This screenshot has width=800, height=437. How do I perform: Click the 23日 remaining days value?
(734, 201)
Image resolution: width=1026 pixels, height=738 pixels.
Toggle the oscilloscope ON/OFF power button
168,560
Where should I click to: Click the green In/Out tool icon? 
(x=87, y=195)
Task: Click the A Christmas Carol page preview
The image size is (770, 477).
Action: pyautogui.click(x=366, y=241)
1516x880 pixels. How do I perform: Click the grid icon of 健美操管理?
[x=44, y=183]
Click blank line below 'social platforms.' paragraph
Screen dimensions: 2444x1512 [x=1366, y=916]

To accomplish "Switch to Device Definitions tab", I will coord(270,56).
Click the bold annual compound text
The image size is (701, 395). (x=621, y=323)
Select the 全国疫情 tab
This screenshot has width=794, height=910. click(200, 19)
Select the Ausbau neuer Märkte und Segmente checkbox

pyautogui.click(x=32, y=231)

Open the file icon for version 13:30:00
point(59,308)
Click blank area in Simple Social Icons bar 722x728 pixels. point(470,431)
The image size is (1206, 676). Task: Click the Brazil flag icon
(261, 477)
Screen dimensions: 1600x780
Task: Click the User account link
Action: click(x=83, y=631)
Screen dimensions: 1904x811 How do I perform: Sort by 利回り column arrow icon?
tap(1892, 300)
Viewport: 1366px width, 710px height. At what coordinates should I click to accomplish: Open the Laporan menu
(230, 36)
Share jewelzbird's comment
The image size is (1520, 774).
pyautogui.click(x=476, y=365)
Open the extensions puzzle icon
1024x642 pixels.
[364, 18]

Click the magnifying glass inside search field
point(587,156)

WHAT TO PRODUCE: For this task, copy exactly the line with "Open the file icon for version 13:30:00" and the lines that come after it, stopping at the end of the material above.

RESPONSE:
Open the file icon for version 13:30:00
point(59,308)
Click blank area in Simple Social Icons bar 722x728 pixels. point(470,431)
The image size is (1206, 676). Task: Click the Brazil flag icon
(261, 477)
Screen dimensions: 1600x780
Task: Click the User account link
Action: click(x=83, y=631)
Screen dimensions: 1904x811 How do I perform: Sort by 利回り column arrow icon?
tap(1892, 300)
Viewport: 1366px width, 710px height. At what coordinates should I click to accomplish: Open the Laporan menu
(230, 36)
Share jewelzbird's comment
The image size is (1520, 774).
pyautogui.click(x=476, y=365)
Open the extensions puzzle icon
1024x642 pixels.
[364, 18]

Click the magnifying glass inside search field
point(587,156)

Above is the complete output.